Mr R Hornby (instructed by Messrs Durrad Moxon LLP) appeared on behalf of the Appellant Father in (1).
Ms D Goslin (Children’s guardian) and Mr E Timpson (Local authority) (instructed by Messrs Cheshire County Council in (1) & (2), Messrs Hibbert Durrad Moxon in (1), Messrs SAS Daniels in (1) & (2) and Messrs Poole Alcock LLP in (2)) appeared on behalf of the Respondents.
Judgment
Lord Justice Thorpe:
The appellants in the present case are the parents of C, who was born on 26 June 2006, seemingly slightly premature, so mother and child were not discharged from hospital until 3 July. On 30 July, there was an incident at the family home in the early hours. There is no doubt at all that the mother was the victim of domestic violence. She turned at once to her sister, telephoning for help. Her sister in turn telephoned the police and, within a short time, her sister, a police constable, and then in due course a police inspector, arrived at the home. They found a distraught mother but fortunately C safe and well, asleep in his bed.

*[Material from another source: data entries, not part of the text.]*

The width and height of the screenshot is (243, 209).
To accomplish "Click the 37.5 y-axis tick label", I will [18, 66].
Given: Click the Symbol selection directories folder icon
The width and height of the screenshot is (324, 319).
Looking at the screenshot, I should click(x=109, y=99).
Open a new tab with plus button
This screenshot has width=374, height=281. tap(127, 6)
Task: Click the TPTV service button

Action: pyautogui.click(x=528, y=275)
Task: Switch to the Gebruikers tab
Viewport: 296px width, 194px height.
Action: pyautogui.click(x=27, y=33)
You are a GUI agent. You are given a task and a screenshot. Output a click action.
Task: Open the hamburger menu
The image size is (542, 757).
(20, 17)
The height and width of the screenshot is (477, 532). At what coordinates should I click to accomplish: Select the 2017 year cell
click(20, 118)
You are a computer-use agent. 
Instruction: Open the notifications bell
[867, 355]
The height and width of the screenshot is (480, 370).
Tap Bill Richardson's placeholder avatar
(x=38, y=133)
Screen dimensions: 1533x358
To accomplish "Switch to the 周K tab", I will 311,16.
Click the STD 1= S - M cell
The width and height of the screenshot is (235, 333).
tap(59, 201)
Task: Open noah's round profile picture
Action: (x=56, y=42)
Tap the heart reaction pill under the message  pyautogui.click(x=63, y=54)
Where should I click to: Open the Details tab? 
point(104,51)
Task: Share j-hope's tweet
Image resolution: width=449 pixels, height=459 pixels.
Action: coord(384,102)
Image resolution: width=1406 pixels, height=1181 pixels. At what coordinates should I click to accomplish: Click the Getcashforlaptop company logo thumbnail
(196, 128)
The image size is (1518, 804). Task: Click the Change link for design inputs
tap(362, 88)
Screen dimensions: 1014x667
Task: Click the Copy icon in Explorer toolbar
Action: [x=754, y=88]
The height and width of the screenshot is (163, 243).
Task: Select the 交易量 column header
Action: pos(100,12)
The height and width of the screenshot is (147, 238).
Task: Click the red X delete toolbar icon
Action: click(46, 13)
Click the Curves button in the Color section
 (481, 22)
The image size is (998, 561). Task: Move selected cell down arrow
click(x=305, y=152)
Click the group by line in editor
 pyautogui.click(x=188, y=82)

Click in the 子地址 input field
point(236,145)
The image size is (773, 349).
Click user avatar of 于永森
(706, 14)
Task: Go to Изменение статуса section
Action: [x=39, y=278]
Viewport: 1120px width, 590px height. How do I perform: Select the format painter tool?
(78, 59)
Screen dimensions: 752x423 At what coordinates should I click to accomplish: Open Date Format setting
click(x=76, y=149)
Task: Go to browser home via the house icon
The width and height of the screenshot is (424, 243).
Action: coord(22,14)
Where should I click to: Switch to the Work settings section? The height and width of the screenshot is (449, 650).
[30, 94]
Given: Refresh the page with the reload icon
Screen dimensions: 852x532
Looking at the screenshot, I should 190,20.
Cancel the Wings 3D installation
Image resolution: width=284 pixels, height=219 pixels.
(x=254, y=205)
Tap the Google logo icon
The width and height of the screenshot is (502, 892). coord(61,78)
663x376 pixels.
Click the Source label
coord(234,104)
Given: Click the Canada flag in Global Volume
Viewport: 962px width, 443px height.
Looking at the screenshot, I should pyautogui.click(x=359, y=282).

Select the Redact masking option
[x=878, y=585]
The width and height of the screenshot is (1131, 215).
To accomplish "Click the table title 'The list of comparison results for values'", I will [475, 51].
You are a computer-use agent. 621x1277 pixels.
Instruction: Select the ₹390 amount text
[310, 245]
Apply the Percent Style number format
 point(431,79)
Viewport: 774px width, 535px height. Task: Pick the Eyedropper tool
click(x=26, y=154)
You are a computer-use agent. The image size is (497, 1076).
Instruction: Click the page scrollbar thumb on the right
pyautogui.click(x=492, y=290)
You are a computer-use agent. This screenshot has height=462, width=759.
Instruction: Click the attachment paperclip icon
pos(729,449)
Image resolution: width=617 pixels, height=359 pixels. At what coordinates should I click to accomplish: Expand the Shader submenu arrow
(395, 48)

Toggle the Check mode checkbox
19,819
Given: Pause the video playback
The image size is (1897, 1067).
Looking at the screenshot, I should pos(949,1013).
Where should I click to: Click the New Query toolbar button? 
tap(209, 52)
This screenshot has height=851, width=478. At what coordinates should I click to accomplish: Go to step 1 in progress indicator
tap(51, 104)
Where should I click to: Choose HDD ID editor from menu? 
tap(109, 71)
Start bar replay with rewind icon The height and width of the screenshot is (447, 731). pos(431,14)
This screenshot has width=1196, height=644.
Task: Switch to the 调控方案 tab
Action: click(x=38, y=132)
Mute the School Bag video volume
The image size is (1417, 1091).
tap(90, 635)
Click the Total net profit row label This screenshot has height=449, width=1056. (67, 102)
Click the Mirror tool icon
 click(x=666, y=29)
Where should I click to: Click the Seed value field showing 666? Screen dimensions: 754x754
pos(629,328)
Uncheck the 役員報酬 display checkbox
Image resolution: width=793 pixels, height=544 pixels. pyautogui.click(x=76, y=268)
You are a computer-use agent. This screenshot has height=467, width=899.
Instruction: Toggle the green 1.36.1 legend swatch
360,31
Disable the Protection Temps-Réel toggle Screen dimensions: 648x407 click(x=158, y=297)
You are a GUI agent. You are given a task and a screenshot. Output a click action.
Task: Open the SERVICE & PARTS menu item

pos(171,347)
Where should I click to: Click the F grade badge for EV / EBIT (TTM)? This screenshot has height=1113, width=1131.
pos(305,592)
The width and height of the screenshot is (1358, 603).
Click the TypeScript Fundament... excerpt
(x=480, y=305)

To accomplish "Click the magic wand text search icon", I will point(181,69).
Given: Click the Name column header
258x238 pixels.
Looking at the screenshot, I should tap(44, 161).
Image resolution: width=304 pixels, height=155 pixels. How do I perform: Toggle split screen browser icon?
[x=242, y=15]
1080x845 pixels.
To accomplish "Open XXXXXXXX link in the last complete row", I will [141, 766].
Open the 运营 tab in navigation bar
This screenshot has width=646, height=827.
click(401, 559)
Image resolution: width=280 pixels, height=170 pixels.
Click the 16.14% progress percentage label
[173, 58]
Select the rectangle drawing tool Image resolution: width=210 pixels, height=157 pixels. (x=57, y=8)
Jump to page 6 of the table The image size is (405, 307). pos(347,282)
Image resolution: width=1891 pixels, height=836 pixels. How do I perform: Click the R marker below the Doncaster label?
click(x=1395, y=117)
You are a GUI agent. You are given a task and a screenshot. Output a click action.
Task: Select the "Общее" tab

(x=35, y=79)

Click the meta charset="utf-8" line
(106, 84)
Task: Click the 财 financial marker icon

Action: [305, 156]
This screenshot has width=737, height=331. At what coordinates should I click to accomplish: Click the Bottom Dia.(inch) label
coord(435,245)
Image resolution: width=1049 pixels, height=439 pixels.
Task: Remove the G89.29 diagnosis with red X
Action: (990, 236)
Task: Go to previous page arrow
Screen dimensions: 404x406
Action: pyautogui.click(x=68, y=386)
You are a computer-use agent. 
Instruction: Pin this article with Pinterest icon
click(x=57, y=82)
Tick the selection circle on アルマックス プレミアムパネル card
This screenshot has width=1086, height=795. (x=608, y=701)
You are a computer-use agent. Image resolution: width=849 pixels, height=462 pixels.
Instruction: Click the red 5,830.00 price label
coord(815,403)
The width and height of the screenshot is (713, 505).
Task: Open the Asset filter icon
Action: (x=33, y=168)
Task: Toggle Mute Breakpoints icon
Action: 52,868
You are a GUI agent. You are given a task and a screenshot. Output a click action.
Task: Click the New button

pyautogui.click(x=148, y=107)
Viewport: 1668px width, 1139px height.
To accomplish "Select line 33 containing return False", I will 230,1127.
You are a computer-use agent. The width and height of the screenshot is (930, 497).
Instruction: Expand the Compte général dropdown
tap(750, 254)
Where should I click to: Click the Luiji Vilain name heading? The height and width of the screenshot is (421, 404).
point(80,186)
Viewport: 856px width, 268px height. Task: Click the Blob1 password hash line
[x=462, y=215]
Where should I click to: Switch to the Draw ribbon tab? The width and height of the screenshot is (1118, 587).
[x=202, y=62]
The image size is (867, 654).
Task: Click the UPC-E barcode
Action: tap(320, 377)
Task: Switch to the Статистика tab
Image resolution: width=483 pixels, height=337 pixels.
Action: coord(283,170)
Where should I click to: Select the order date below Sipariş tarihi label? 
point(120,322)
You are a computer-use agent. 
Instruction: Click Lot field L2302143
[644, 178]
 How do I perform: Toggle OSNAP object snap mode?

In her distress the mother undoubtedly told her sister, and indeed the two police officers, that not only had she been the victim of domestic violence but that the father had shaken the baby and as a consequence the baby had been returned to her in a floppy state. Indeed in her complaint to the police inspector, she said in dramatic terms:
“He shook my baby, my baby’s dead.”
There was inevitably then intervention. First of all, the criminal justice system was involved. Proceedings were brought against the father, which resulted in a sentence for common assault, I think on a guilty plea. On 13 October, the magistrates imposed an 18-month supervision order and required him to attend a domestic violence course. The local authorities were, of course, involved and the father was excluded from the home and his contact to his child reduced to a weekly one-hour supervised visit.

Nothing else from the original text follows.